Os preços do cacau apresentaram forte volatilidade ao longo de maio no mercado internacional, refletindo preocupações climáticas na África Ocidental e mudanças nas perspectivas globais de oferta e demanda.
No fechamento da última sexta-feira, 29 de maio, a amêndoa foi negociada a US$ 3.923 por tonelada na Bolsa de Nova York, em queda de 4,29% em relação ao dia anterior. Apesar da queda pontual, a commodity acumulou valorização de 9,92% no mês.

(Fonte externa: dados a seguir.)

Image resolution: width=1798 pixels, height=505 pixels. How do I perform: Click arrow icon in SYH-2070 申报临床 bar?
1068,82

Na comparação anual, entretanto, os preços permanecem significativamente mais baixos. O cacau está cerca de 59,8% abaixo do valor registrado no mesmo período de 2025, refletindo a recuperação da oferta global após a crise de abastecimento que impulsionou cotações recordes no ano passado.
Durante o mês de maio, os contratos futuros chegaram a atingir US$ 4.180 por tonelada, o maior patamar em quase duas semanas. O movimento foi impulsionado por intensa cobertura de posições vendidas e por preocupações relacionadas ao clima na Costa do Marfim, maior produtor mundial de cacau.

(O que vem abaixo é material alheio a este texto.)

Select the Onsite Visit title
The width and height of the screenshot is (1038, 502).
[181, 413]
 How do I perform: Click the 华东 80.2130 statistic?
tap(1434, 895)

Fortes chuvas provocaram inundações em importantes regiões produtoras do país africano, afetando atividades agrícolas e a logística de transporte. A situação gerou apreensão quanto ao volume e à qualidade da safra.
Além disso, o mercado voltou a monitorar a possível formação do fenômeno El Niño, que pode provocar alterações significativas nos padrões climáticos globais. O risco de eventos extremos, como excesso de chuvas ou períodos de seca, aumenta as incertezas sobre a produção de cacau na África Ocidental nos próximos meses.
Apesar dos fatores de sustentação dos preços, os sinais de maior disponibilidade de produto limitaram ganhos mais expressivos. Os estoques certificados de cacau da Intercontinental Exchange (ICE) atingiram 2,745 milhões de sacas em 26 de maio, o maior volume em um ano e nove meses.
A Organização Internacional do Cacau (OIC/ICCO) revisou suas estimativas para a safra global 2024/25. Segundo os dados mais recentes divulgados no Boletim Trimestral de Estatísticas do Cacau, o excedente mundial de oferta foi ajustado para 48 mil toneladas.
A entidade estima que a produção global de cacau alcance 4,723 milhões de toneladas na temporada 2024/25, enquanto a moagem mundial deverá somar 4,628 milhões de toneladas. Os números indicam um mercado mais equilibrado após os déficits observados nas últimas safras, contribuindo para a acomodação dos preços em relação aos níveis recordes registrados anteriormente.
Analistas destacam que, embora o mercado continue sensível aos riscos climáticos na África Ocidental, a recomposição dos estoques globais e a expectativa de superávit na safra atual tendem a limitar movimentos mais acentuados de alta no curto prazo.